EPI enters a strategic alliance with Biondi Santi

Christpher Descours/Didier Cocatrix
Christpher Descours/Didier Cocatrix

 

The news that the French company EPI has signed a ‘strategic and capitalistic partnership’ with the owners of the iconic Biondi-Santi estate in Tuscany will have come as a shock to many observers of the Italian wine industry. Acquisitions - especially of family-owned wine businesses with histories stretching back to the 16th century - are quite unusual in Italy. Purchases by foreign companies whose focus has historically been in clothing, with French brands such as Bonpoint, Andre shoes, Alain Figaret and JM Weston are rarer still.
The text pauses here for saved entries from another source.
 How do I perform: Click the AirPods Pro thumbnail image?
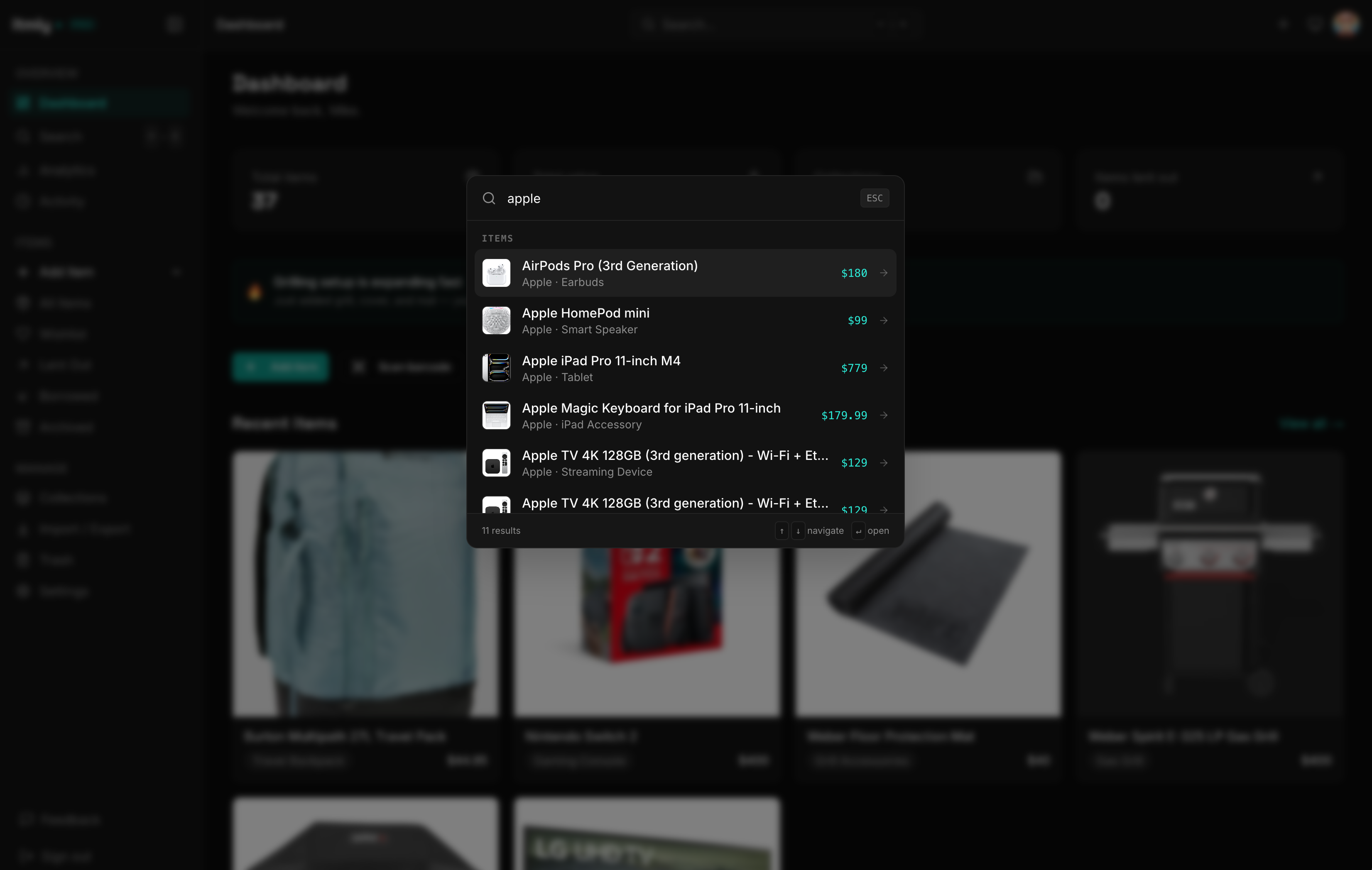[x=496, y=273]
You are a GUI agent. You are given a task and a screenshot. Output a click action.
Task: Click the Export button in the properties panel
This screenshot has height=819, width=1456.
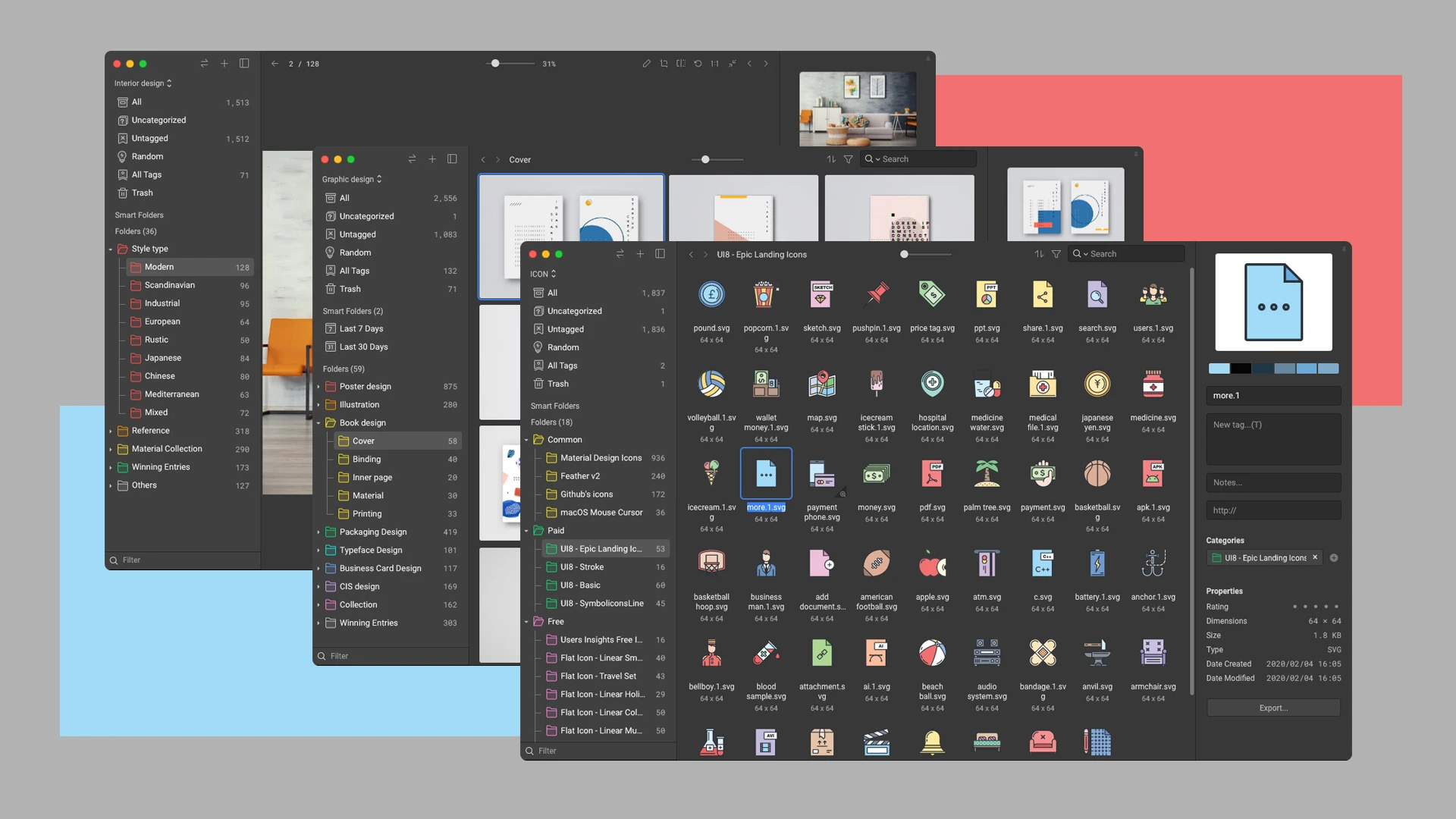point(1273,707)
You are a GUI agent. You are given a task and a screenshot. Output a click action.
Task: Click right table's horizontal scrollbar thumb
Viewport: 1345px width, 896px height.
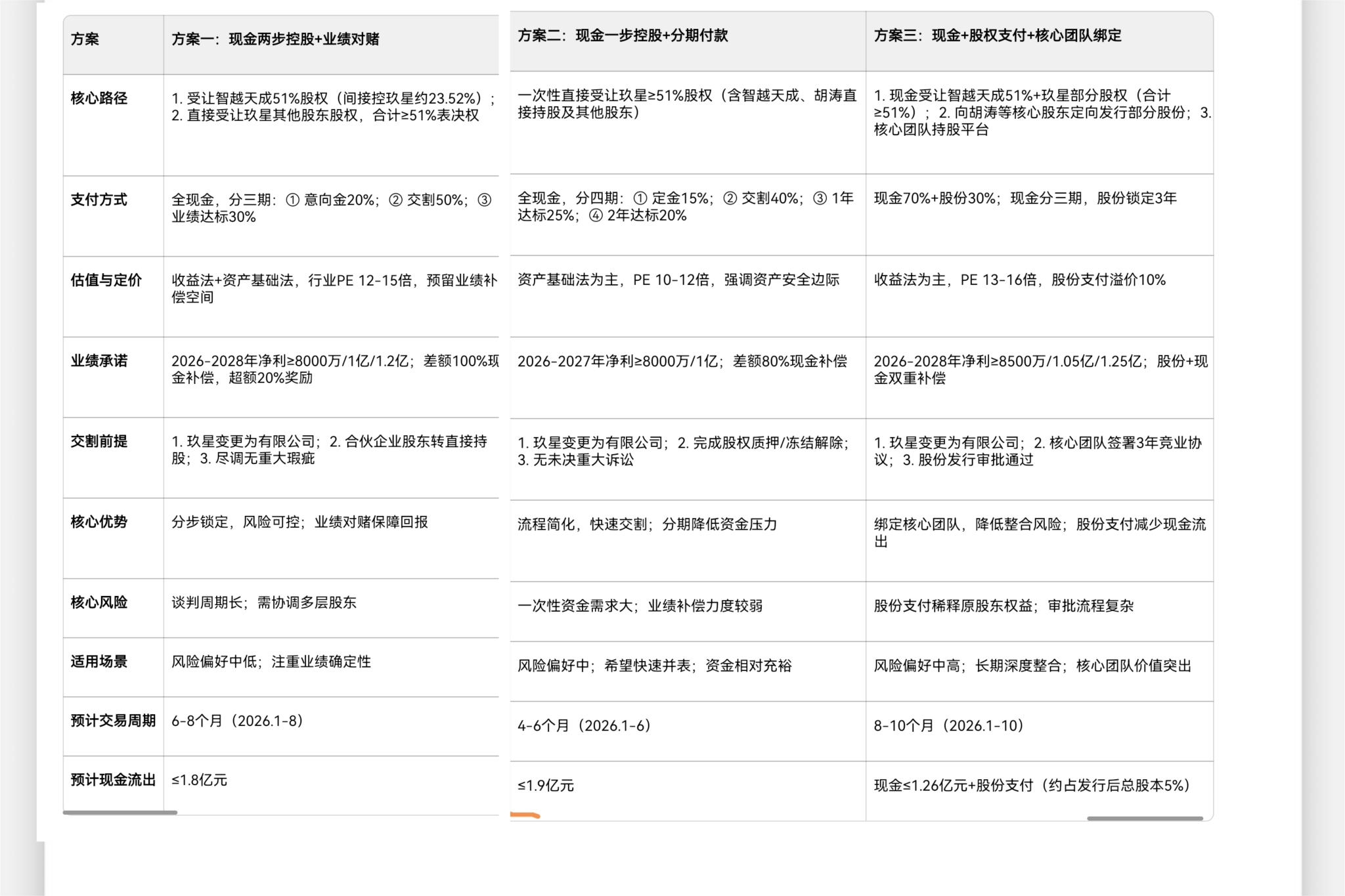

However, Christopher Descours, CEO of EPI is far from a newcomer to the wine business. His family has been proprietors of Chateau la Verrerie in Luberon for over three decades and, more particularly, he has overseen the dramatic revival of both the Charles and Piper Heidsieck Champagne brands which EPI bought from Rémy-Cointreau for a reported €400m in 2011.

Bondi-Santi, home of the ‘original’ Brunello di Montalcino in  the 1860s, certainly did not need the kind of help that was required for the Champagne brands. Its wines are regularly listed among the finest in Italy and, according to Wine-Searcher, recent vintages of its Tenuta Greppo Riserva sell for as much as $550.00 per bottle. Even so, Jacopo Biondi Santi has faced some big challenges since taking over the business in 2013, following the death of his father Franco, at the age of 91. That year’s harvest was very good, but climatically tricky, and in 2014 he made the huge financial sacrifice of deciding to release no wine as Brunello. 

Biondi-Santi also faces far stiffer competition from other top flight Italian wines than in the past. This helps explain why Jacopo Biondi Santi, who will remain as president of the company, says that he sees the partnership as “a strong opportunity to boost the growth of [the] iconic name, [by] capitalizing on EPI’s expertise and knowledge in the super-premium wines & Champagnes”. In particular he hopes to develop a “global network of distribution, marketing and communications” of the kind in which Champagne brands excel.

For Christopher Descours, the acquisition will help his family group to develop the EPI Wines & Spirits division around what he describes “emblematic Houses with strong identities, strong heritage and know-how and with a potential to grow at an international level”.